俺は、危険な彼に恋をした。





『璃空!璃空は、居るか!』



『何だ、騒がしいぞ椎名。』



『り、璃空!落ち着いて良く聞け…和樹さんと美奈さんがっ……』



『…はっ?』



椎名の口から、和樹さんと美奈さんが死んだと聞かされた時、頭の中が真っ白になった。



椎名、何を言ってるんだって。



死んだ?誰が?



和樹さんが?美奈さんが?



いや…だって和樹さんとは昨日会ったばかりなんだぞ。



そんな馬鹿な……。



そう、信じられなかった。



和樹さんと美奈さんの死に……俺は、受け止められなくて、だから直ぐに理解出来なかった。

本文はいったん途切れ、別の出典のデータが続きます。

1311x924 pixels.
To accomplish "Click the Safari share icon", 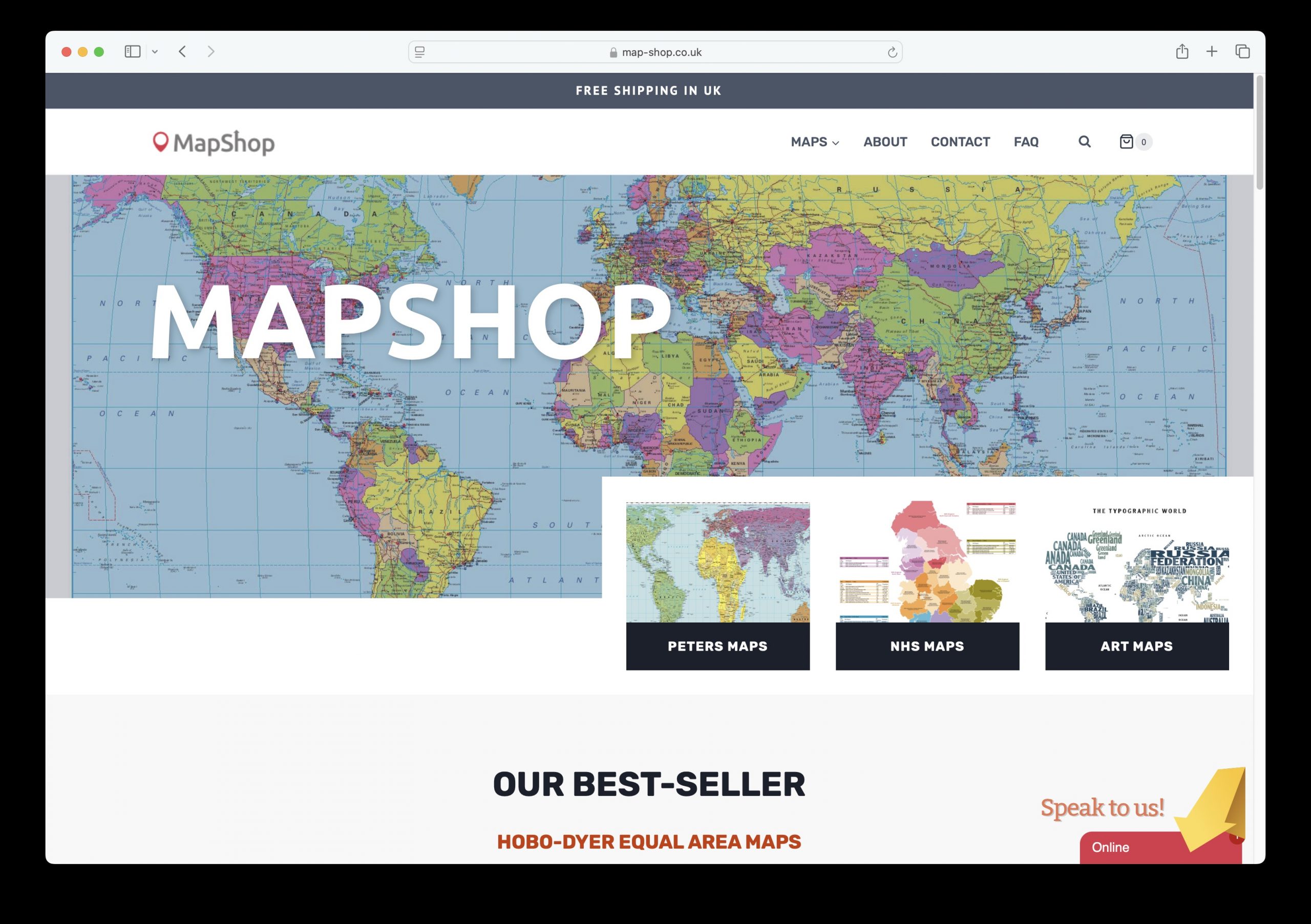I will pos(1181,51).
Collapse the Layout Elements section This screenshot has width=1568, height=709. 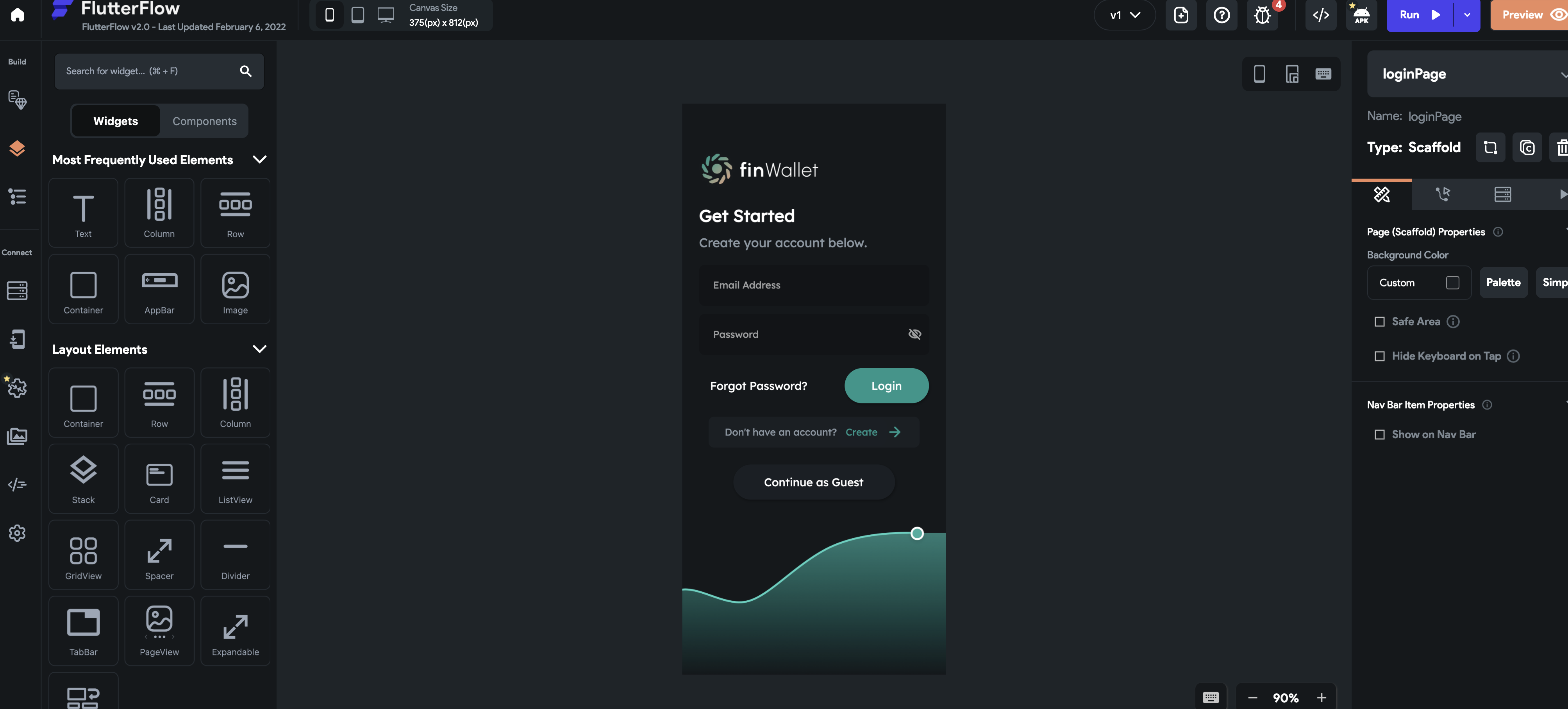point(259,349)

昨日、和樹さんと会って嫌な予感が胸の内側から過ぎった……。



いつもは見せない表情だったから、後ろ姿が悲しげに見えたから。



でも、何よりも和樹さんの言葉にいちいち嫌な予感を感じさせられた。



最後に、俺に見せた切ない笑顔が頭に浮かんだ。



翌日の朝、和樹さんと美奈さんの葬式が行われたが俺が行く事はなかった。



『璃空、本当に和樹さんと美奈さんの葬式に行かなくていいのか?』



『悪い…椎名。』



『璃空…気をしっかり持て。和樹さんと美奈さんが死んだ事で1番辛いのは璃空、お前だ。けどな、和樹さんと美奈さん……殺されたみたいだぞ。』



『は?殺されただと!?』



『ああ、いまな二階堂さんから電話があって聞いたんだ。昨日、和樹さんと美奈さんが何者かに殺害されたんだと。』



『それは確かか!』



『二階堂さんが言うんだ、絶対に決まってる。』



『和樹さん…まさか。』



『多分、そのまさかだとは思う。和樹さんと美奈さんは…極道である誰かに殺された、しかも和樹さんを良く思わない連中のしわざかもしれない。』



不覚だった。



何故、和樹さんと会った時に直ぐに気付かなかったんだと……。



あの時、和樹さんは言わなかった俺に。



でも、気付くべきだったんだ。



"もし…俺と美奈の身に何か有れば洸の事を全部、璃空に頼みたいんだ。"



『くそ!』



あの時に、気付いて居れば。



俺は、深く後悔した。



あの日、和樹さんと最後に会った時の事を。



『洸…』



俺は、ふと和樹さんと美奈さんの息子の洸の名前を口にした。



『洸、アイツ、アイツは無事なのか!洸はいま何処に居るんだ!』



『ちょ…璃空!?』



俺は、椎名に飛び掛るようにして聞いた。